++++ Dokument

Ersatz für die Riester-Rente gesucht
Verbraucherschützer fordern die Einführung einer günstigen und einfachen Zusatzvorsorge, die staatlich organisiert werden soll.
DÜSSELDORF Mit ihrer Forderung nach einem Stopp der Riester-Rente wollen Verbraucherschützer darauf aufmerksam machen, dass nach ihrer Einschätzung die staatlich geförderte Altersvorsorge unrentabel ist. Der Appell der Vereine Bund der Versicherten, Bürgerbewegung Finanzwende und Bundesverband der Verbraucherzentralen richtet sich an die Kanzlerkandidaten. Nach Einschätzung der Initiative ist die Riester-Rente gescheitert.
Beklagt werden vor allem hohe Kosten der Anbieter. Häufig seien die Verträge unrentabel, fast die Hälfte der Sparer habe ihren Vertrag stillgelegt oder zahle so wenig ein, dass sie nicht die volle staatliche Zulage bekomme. Die Verbraucherschützer fordern die Einführung einer günstigen und einfachen Zusatzvorsorge, die staatlich organisiert werden soll. Altkunden mit laufenden Verträgen sollen Bestandsschutz erhalten und weiter gefördert werden, aber freiwillig und kostenfrei in das neue System wechseln können. Mit einer Unterschriftenaktion wollen die Verbraucherschützer zeigen, dass die Sparer mit Riester unzufrieden sind.
Derzeit gibt es rund 16,4 Millionen Riester-Rentenverträge – ihre Zahl sinkt seit 2018. Riestern kann man über Versicherungen, Banken, Bausparkassen oder Investmentfonds. Zudem kann man einen Riester-Vertrag als Betriebsrente abschließen. Die Versicherungslobby zieht eine positive Bilanz. Riester funktioniere, heißt es beim Gesamtverband der Deutschen Versicherungswirtschaft (GDV ), der sich auf eine Berechnung der Deutschen Rentenversicherung stützt. Die habe ermittelt, dass bei Volleinzahlung für die Höchstförderung in einen Riester-Vertrag ein Rentenplus von 20 Prozent zu erwarten sei.
Neue Verträge lohnen sich aber kaum. Das bestätigt die Ratingagentur Assekurata: „In seiner bisherigen Form ist das Riester-Geschäft
angesichts des extremen Zinsumfelds weder für die Lebensversicherer noch für die Kunden besonders attraktiv.“Das zeigt auch eine Untersuchung der Stiftung Warentest. Gab es 2009 noch 53 Anbieter einer klassischen Riester-Rentenversicherung, waren es 2019 nur noch 15. Ihre Zahl dürfte fast auf null fallen, wenn die Lebensversicherer ab 2022 nur noch mit einem Garantiezins von 0,25 Prozent kalkulieren dürfen. Denn bei Riester-Verträgen ist gesetzlich vorgeschrieben, dass bei Rentenstart 100 Prozent der Beiträge garantiert werden müssen. Dann kann man bei Verträgen mit Laufzeiten von 30 oder mehr Jahren vielleicht sogar Minizinsen erwirtschaften.

++++++++
++++ Datenzeilen

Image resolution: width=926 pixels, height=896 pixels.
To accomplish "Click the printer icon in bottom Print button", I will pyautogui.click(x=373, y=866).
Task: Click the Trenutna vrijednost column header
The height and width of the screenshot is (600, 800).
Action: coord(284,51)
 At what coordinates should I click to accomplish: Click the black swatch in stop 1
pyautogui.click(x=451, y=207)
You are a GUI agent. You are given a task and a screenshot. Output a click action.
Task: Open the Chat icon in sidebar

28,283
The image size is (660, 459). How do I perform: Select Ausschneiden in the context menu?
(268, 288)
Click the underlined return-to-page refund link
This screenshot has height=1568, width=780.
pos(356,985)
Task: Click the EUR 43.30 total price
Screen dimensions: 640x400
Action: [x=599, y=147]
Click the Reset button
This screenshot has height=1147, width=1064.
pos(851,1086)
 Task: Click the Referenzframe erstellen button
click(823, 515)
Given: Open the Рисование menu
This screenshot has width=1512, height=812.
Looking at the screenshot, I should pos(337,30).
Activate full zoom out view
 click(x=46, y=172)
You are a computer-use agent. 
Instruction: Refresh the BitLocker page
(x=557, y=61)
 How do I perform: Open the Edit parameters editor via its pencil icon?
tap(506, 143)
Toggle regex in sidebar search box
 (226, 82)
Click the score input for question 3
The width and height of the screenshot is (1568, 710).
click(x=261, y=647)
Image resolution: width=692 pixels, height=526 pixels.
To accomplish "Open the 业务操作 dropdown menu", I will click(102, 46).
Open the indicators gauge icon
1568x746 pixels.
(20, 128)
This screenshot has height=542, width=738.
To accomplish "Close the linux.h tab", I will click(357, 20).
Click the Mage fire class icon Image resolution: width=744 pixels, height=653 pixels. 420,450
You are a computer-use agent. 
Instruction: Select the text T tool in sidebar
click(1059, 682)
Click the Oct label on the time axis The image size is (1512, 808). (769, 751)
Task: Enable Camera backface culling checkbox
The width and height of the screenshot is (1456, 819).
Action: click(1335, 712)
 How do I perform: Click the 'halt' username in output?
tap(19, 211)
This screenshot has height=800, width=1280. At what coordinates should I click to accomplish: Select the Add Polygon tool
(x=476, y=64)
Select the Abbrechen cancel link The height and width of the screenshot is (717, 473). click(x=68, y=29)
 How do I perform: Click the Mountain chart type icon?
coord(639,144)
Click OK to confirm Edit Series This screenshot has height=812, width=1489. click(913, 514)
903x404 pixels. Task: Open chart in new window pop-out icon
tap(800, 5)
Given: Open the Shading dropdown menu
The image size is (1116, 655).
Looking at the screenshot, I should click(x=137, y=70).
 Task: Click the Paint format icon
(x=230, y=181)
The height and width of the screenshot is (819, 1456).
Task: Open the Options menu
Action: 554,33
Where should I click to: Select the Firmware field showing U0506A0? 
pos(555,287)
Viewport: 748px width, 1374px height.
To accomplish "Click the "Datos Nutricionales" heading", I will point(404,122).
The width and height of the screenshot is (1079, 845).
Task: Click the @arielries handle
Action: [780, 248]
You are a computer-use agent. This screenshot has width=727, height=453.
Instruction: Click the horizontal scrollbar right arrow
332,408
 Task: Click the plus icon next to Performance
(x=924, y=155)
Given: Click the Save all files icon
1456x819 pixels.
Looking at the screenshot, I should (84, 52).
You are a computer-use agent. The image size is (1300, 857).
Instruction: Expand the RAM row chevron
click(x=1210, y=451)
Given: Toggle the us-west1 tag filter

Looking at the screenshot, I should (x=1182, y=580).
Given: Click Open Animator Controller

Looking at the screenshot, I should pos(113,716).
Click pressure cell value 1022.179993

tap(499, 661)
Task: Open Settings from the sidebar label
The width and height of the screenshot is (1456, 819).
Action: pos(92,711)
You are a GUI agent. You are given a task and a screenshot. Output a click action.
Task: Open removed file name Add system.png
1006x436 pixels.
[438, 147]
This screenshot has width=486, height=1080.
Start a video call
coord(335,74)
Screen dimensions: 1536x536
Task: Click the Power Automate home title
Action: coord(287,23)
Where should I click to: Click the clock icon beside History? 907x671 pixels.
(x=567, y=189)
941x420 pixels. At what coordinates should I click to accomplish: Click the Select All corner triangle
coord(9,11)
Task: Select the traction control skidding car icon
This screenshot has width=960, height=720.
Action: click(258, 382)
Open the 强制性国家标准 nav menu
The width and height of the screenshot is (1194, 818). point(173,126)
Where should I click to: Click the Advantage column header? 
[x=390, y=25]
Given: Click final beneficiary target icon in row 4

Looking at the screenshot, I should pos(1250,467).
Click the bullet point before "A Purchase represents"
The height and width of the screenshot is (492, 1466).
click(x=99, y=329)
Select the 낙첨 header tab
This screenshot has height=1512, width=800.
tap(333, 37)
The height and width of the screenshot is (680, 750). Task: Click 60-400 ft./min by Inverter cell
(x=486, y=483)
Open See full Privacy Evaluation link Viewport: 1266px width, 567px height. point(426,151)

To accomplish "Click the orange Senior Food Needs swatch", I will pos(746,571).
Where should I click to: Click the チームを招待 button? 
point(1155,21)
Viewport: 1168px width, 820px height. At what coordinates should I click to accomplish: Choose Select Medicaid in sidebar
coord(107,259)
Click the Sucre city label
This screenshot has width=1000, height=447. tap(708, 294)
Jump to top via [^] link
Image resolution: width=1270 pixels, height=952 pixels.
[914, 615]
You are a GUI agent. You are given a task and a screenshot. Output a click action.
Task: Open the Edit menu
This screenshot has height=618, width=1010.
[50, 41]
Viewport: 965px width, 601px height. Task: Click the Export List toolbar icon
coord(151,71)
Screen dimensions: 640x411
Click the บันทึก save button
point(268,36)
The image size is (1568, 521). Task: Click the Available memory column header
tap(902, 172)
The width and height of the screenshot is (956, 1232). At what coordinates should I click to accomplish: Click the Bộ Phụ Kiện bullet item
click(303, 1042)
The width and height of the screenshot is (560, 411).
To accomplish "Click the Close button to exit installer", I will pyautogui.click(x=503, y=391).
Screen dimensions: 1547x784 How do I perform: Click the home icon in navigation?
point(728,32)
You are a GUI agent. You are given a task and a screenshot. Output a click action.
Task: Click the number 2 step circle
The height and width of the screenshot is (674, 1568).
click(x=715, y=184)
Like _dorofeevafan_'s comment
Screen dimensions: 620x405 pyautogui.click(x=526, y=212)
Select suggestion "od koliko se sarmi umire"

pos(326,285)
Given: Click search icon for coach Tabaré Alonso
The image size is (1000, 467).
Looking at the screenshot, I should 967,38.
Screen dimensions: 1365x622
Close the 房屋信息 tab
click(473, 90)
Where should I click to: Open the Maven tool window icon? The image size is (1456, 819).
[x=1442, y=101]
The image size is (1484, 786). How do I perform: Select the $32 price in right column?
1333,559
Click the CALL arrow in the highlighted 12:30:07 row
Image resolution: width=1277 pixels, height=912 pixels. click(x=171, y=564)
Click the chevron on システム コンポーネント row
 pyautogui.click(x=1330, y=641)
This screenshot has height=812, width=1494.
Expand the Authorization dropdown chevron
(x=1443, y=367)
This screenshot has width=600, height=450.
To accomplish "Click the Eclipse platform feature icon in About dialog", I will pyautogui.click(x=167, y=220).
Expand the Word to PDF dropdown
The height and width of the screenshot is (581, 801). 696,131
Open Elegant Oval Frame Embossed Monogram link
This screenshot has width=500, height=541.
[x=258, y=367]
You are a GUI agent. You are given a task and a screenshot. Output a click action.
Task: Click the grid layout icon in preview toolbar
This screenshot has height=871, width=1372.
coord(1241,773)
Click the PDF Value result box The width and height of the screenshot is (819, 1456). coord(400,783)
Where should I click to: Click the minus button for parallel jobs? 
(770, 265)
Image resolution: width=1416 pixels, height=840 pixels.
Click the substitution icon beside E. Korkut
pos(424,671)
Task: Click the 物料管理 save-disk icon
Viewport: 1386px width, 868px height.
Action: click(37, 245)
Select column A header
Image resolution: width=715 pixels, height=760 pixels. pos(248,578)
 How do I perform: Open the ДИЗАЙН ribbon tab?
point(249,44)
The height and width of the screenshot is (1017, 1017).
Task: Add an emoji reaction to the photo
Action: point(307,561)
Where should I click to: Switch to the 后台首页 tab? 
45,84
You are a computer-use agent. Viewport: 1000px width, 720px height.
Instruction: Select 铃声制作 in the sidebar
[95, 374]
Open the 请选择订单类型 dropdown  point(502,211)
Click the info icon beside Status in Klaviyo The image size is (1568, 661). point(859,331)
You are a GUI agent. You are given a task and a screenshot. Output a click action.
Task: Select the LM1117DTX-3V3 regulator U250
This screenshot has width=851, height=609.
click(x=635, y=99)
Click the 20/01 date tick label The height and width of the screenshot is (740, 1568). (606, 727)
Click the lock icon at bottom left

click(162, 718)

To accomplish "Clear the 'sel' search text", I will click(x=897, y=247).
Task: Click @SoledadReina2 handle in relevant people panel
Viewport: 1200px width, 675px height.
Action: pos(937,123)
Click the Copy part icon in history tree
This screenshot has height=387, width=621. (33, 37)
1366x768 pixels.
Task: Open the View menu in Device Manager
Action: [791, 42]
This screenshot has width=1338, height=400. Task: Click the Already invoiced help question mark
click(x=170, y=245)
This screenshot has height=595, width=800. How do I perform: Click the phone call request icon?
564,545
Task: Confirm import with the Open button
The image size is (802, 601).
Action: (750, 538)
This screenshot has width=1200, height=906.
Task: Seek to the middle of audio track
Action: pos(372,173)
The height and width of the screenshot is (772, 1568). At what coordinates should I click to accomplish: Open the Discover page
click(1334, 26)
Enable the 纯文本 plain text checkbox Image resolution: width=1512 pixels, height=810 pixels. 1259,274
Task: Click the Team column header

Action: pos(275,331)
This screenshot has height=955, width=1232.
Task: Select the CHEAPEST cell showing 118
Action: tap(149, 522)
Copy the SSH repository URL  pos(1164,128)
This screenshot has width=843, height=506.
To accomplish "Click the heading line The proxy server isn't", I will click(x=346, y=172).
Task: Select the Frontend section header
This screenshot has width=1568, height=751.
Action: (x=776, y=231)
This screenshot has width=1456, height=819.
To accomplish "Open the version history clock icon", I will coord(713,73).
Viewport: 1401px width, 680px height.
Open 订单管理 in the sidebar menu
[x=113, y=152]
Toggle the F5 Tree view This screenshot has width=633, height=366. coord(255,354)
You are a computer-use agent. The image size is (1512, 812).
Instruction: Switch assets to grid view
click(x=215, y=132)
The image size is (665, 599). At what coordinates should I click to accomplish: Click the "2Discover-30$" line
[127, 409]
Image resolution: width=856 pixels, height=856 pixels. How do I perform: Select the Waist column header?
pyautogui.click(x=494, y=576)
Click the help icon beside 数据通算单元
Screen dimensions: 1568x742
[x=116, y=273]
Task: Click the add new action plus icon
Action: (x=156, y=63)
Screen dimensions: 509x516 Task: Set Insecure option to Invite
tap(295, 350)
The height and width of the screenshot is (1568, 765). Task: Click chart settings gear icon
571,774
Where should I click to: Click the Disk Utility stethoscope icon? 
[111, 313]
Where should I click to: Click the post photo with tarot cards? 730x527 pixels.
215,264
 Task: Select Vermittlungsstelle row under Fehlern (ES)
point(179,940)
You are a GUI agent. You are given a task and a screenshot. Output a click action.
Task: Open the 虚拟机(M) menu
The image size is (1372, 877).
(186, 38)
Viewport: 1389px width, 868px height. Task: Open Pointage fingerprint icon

++++++++

• [Aufgabenstellung]: Schreiben Sie aus dem Artikel über die Riester-Rente die Passage wortgetreu ab, die mit „Beklagt werden vor“ beginnt und bis einschließlich „Riester unzufrieden sind.“ reicht.

• [Ergebnis]:
Beklagt werden vor allem hohe Kosten der Anbieter. Häufig seien die Verträge unrentabel, fast die Hälfte der Sparer habe ihren Vertrag stillgelegt oder zahle so wenig ein, dass sie nicht die volle staatliche Zulage bekomme. Die Verbraucherschützer fordern die Einführung einer günstigen und einfachen Zusatzvorsorge, die staatlich organisiert werden soll. Altkunden mit laufenden Verträgen sollen Bestandsschutz erhalten und weiter gefördert werden, aber freiwillig und kostenfrei in das neue System wechseln können. Mit einer Unterschriftenaktion wollen die Verbraucherschützer zeigen, dass die Sparer mit Riester unzufrieden sind.